■ **Task description**: Locate, in the data below, the line that contains "Image resolution: width=2306" and the line that contains "Click the 105,00 € price amount"; reproduce exactly those two lines and every line between them, nothing more.

[Stored items]
***

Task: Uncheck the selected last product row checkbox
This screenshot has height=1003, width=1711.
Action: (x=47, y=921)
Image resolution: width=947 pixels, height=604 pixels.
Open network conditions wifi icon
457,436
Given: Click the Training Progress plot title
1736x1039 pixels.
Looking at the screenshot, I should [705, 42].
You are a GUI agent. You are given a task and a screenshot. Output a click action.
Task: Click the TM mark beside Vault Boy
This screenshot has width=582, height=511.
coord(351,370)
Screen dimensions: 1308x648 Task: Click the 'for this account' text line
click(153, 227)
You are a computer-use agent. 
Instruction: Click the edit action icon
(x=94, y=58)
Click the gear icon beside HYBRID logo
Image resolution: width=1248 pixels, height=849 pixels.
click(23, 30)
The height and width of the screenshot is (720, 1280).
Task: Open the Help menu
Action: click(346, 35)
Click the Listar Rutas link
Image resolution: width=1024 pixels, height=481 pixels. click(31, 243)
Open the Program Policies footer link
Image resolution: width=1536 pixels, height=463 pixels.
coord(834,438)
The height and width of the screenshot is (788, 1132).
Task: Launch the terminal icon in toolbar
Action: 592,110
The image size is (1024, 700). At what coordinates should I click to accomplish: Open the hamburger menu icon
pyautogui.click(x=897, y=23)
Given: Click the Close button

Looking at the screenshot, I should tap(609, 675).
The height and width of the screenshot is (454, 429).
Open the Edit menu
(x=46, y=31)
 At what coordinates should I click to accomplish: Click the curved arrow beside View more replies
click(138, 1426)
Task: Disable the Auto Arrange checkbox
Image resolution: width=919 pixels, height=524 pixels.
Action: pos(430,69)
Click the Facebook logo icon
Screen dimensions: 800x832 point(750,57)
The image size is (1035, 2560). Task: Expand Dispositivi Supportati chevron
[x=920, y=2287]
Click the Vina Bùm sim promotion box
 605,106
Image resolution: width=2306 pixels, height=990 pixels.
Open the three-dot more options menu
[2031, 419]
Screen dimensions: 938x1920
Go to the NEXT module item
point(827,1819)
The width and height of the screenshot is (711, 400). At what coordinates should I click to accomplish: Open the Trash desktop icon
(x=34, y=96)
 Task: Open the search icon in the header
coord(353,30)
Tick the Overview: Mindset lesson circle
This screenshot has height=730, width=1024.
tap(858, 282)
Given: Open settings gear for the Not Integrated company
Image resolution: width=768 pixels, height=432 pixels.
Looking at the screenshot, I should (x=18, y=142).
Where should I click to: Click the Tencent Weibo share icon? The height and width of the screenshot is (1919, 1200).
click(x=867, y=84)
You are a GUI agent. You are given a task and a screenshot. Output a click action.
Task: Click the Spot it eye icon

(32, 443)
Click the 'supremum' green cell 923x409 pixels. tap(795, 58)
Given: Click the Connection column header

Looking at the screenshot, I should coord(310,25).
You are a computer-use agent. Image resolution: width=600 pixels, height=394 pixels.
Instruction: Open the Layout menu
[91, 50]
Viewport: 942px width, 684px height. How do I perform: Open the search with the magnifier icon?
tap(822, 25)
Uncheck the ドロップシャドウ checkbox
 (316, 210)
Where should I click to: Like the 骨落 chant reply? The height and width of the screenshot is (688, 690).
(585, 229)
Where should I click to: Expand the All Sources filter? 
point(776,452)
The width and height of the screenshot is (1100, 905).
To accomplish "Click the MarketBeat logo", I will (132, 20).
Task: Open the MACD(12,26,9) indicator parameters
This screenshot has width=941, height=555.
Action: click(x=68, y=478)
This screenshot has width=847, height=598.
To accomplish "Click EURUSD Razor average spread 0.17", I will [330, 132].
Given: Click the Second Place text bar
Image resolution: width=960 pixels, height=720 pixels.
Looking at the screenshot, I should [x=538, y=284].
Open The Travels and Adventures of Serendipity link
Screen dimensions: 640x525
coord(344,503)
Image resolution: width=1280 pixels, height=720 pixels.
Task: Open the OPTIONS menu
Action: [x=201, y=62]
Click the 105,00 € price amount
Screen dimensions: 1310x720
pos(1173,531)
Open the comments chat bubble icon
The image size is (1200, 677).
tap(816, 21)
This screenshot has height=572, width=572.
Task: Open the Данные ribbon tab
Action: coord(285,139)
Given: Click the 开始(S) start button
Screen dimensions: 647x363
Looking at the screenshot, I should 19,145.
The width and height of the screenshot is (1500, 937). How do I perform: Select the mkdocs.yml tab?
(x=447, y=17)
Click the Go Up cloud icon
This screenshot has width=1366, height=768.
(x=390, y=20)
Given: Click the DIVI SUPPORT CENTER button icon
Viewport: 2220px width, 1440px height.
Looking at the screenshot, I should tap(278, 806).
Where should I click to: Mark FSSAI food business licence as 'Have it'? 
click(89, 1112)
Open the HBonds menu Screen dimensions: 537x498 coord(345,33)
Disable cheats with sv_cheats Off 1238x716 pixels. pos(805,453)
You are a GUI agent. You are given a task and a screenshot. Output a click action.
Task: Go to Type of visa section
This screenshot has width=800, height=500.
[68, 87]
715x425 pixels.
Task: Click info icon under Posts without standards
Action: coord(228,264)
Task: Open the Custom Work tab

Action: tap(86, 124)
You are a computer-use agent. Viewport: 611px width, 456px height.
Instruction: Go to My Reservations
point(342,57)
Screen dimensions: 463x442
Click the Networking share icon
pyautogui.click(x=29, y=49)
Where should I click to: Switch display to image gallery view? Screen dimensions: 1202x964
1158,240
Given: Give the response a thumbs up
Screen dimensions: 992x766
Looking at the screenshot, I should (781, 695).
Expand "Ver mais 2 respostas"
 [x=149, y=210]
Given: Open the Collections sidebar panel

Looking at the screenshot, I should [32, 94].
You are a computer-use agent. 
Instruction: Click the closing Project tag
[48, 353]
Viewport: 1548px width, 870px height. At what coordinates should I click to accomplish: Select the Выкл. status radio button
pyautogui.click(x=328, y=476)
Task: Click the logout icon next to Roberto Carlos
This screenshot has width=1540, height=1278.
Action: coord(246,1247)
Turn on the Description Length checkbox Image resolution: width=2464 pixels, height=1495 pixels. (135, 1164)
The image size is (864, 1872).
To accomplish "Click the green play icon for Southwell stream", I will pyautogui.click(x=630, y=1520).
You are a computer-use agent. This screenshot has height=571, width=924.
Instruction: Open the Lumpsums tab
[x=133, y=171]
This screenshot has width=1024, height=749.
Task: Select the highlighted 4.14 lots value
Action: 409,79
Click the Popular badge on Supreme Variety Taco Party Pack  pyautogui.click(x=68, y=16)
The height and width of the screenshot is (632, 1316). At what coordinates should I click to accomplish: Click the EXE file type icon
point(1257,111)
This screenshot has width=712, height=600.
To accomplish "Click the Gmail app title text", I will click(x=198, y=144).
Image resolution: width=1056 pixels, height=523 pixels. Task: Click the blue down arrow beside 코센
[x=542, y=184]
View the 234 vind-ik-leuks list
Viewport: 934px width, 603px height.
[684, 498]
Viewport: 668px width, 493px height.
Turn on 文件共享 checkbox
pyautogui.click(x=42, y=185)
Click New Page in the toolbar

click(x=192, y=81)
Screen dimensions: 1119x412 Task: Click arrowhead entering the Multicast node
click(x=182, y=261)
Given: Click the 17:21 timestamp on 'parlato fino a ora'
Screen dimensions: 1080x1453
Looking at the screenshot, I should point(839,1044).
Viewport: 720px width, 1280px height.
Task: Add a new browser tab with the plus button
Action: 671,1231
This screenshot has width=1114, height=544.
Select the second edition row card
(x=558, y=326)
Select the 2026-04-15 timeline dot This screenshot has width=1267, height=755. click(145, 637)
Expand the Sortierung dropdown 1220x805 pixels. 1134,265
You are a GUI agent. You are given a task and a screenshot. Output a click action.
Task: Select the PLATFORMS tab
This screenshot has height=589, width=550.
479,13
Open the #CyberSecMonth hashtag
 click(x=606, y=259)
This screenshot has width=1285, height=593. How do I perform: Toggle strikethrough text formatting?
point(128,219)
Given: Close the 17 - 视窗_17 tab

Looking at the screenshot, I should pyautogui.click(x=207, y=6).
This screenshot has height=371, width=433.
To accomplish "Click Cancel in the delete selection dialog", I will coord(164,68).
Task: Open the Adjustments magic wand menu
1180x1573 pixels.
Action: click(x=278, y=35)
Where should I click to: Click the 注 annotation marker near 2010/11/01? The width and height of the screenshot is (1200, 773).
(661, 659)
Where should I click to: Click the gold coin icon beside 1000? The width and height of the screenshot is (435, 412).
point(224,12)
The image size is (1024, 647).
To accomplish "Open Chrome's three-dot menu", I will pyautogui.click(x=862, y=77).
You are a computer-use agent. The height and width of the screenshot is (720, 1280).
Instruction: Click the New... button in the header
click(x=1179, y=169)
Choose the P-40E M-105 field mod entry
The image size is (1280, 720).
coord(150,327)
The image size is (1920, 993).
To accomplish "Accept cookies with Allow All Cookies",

***

■ **Result for this task**:
Image resolution: width=2306 pixels, height=990 pixels.
Open the three-dot more options menu
[2031, 419]
Screen dimensions: 938x1920
Go to the NEXT module item
point(827,1819)
The width and height of the screenshot is (711, 400). At what coordinates should I click to accomplish: Open the Trash desktop icon
(x=34, y=96)
 Task: Open the search icon in the header
coord(353,30)
Tick the Overview: Mindset lesson circle
This screenshot has height=730, width=1024.
tap(858, 282)
Given: Open settings gear for the Not Integrated company
Image resolution: width=768 pixels, height=432 pixels.
Looking at the screenshot, I should (x=18, y=142).
Where should I click to: Click the Tencent Weibo share icon? The height and width of the screenshot is (1919, 1200).
click(x=867, y=84)
You are a GUI agent. You are given a task and a screenshot. Output a click action.
Task: Click the Spot it eye icon

(32, 443)
Click the 'supremum' green cell 923x409 pixels. tap(795, 58)
Given: Click the Connection column header

Looking at the screenshot, I should coord(310,25).
You are a computer-use agent. Image resolution: width=600 pixels, height=394 pixels.
Instruction: Open the Layout menu
[91, 50]
Viewport: 942px width, 684px height. How do I perform: Open the search with the magnifier icon?
tap(822, 25)
Uncheck the ドロップシャドウ checkbox
 (316, 210)
Where should I click to: Like the 骨落 chant reply? The height and width of the screenshot is (688, 690).
(585, 229)
Where should I click to: Expand the All Sources filter? 
point(776,452)
The width and height of the screenshot is (1100, 905).
To accomplish "Click the MarketBeat logo", I will (132, 20).
Task: Open the MACD(12,26,9) indicator parameters
This screenshot has width=941, height=555.
Action: click(x=68, y=478)
This screenshot has width=847, height=598.
To accomplish "Click EURUSD Razor average spread 0.17", I will [330, 132].
Given: Click the Second Place text bar
Image resolution: width=960 pixels, height=720 pixels.
Looking at the screenshot, I should [x=538, y=284].
Open The Travels and Adventures of Serendipity link
Screen dimensions: 640x525
coord(344,503)
Image resolution: width=1280 pixels, height=720 pixels.
Task: Open the OPTIONS menu
Action: [x=201, y=62]
Click the 105,00 € price amount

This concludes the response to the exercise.